Heidi Heitkamp's Gender Wage Gap Advocacy Makes No Sense
Every April the feminist movement celebrates what they call Equal Pay Day. Supposedly it’s the day in the year representing the amount of time women have to work in addition to men to earn equal pay. Here’s a description from the American Association of University Women:
Think about it: Women have to work almost four months longer than men [until today, April 14] do to earn the same amount of money [as men] for doing the same job. What’s more, we have to set aside a day each year just to call the nation’s attention to it.
North Dakota Senator Heidi Heitkamp is an active participant in this day, as you can tell from her Twitter feed. Our state’s junior Senator claims that women make $0.30 on the dollar less than men:
Women in ND make 70 cents 4 every $1 paid 2 men.Will cont. push 4 change during press conference at 11:30amCT. Watch: http://t.co/T9ur4YPKZk
— Sen. Heidi Heitkamp (@SenatorHeitkamp) April 14, 2015
The problem? Well, the statistics used as the basis for this advocacy is kind of a load of bunk. Professor Mark Perry calls it “a statistical fairy tale because it’s based on the false assumption that women get paid 23% less than men for doing exactly the same work in the exact same occupations and careers, working side-by-side with men on the same job for the same organization, working the same number of hours per week, traveling the same amount of time for work obligations, with the same exact work experience and education, with exactly the same level of productivity, etc.”
In other words, what Senator Heitkamp and others are doing is comparing the wages of all men to all women and the attributing the difference to gender bias. But that’s not a sound analysis, because the professional lives of men and women tend to be very different.
Like the fact that men overwhelmingly work the most physically-intensive and dangerous jobs. In 2013 men represented 93 percent of workplace fatalities. More danger means more pay.
Also, “The average man working full-time worked two more hours per week in 2013 compared to the average woman,” writes Perry. He continues:
Among full-time workers (those working 35 hours or more per week), men were more likely than women to work a greater number of hours (see Table 5). For example, 25.5% of men working full-time worked 41 or more hours per week in 2013, compared with only 14.3% of women who worked those hours, meaning that men working full-time last year were almost twice as likely as women to work 41 hours per work or more. Further, men working full-time were also more than twice as likely as women to work 60-hour weeks: 6.3% of men worked 60 hours per week in 2013 compared to only 2.7% of women working full-time who worked those hours.

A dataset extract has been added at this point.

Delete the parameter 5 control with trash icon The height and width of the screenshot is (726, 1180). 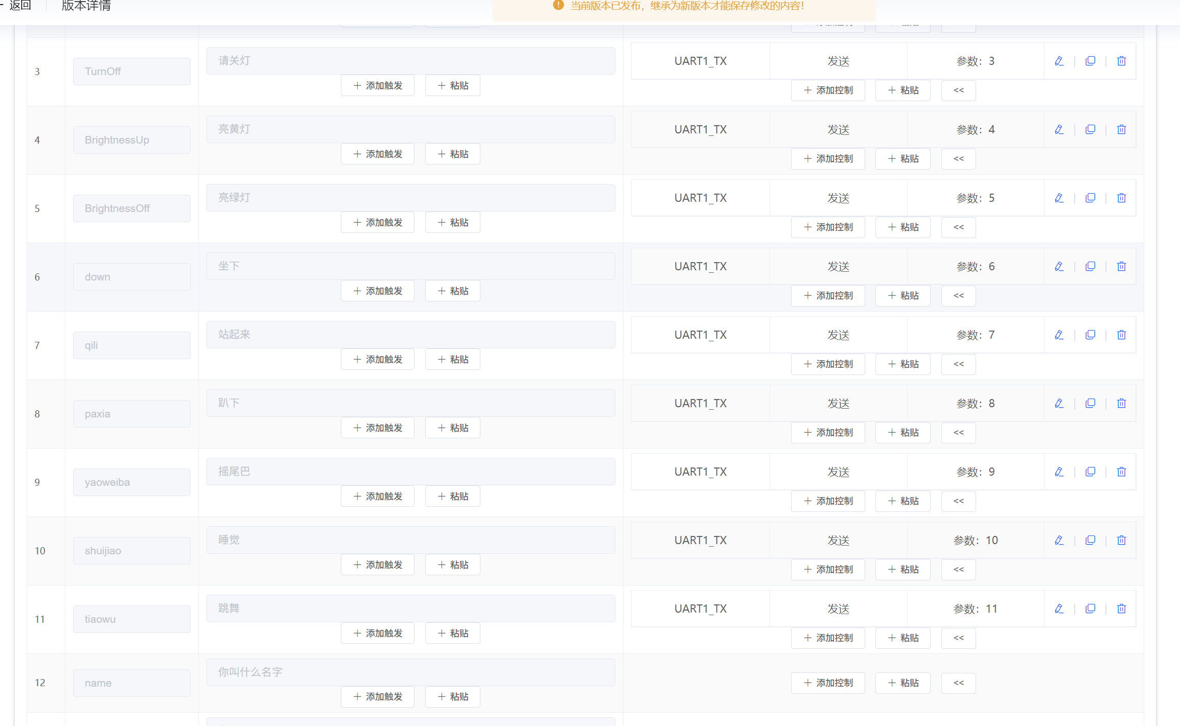point(1121,198)

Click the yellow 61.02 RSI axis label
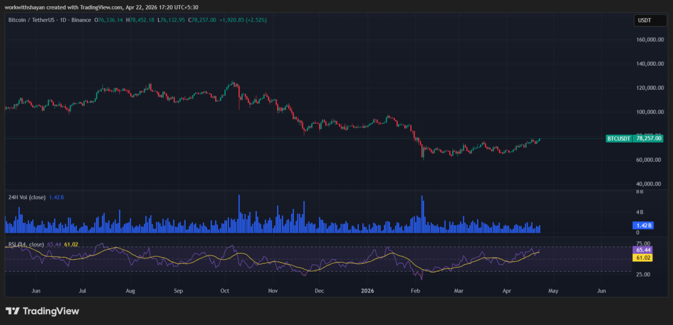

Also, women were more than twice as likely as men to work shorter full-time workweeks of 35 to 39 hours per week: 12.2% of women worked those hours in 2013, compared to only 5% of men who did so. Although not reported by the BLS, I estimate using their data that the average workweek for full-time workers last year was 41.4 hours for women and 43.4 hour for men; therefore, the average man working full-time worked 2 more hours per week in 2013 compared to the average woman.
The data used by Senator Heidi Heitkamp doesn’t take into account these differences in hours work, because the feminist groups that produce them don’t bother with apples-to-apples comparisons, yet clearly they’d have an impact on earnings.
And speaking of apples-to-apples, consider this: When you compare the pay of single women who have never had children to men the wage gap almost disappears. As Perry notes, “single women who have never married earned 95.2% of male earnings in 2013.”
Again, Senator Heitkamp and the feminist activists she’s aligning herself with would have us believe that the gender wage gap can only be explained by discrimination. Yet, it’s clear that it can be explained almost in its entirety by the difference choices men and women make in their careers, not to mention the traditional roles women play in family matters such as child rearing and elder care.
We could have a debate about whether or not men should take more responsibility for children and family so that women can be more career-focused, but outside of that the best way for women to close the gender gap with men is to start working like men do
That means working longer hours at more dangerous jobs while spending more time away from family. Many women would probably be just fine with that. I suspect others wouldn’t be. But if we accept the narrative Senator Heitkamp is pushing, we have to pretend that men and women are completely interchangeable cogs in society, and not only is that not true today I’m not sure we should want it to ever be true.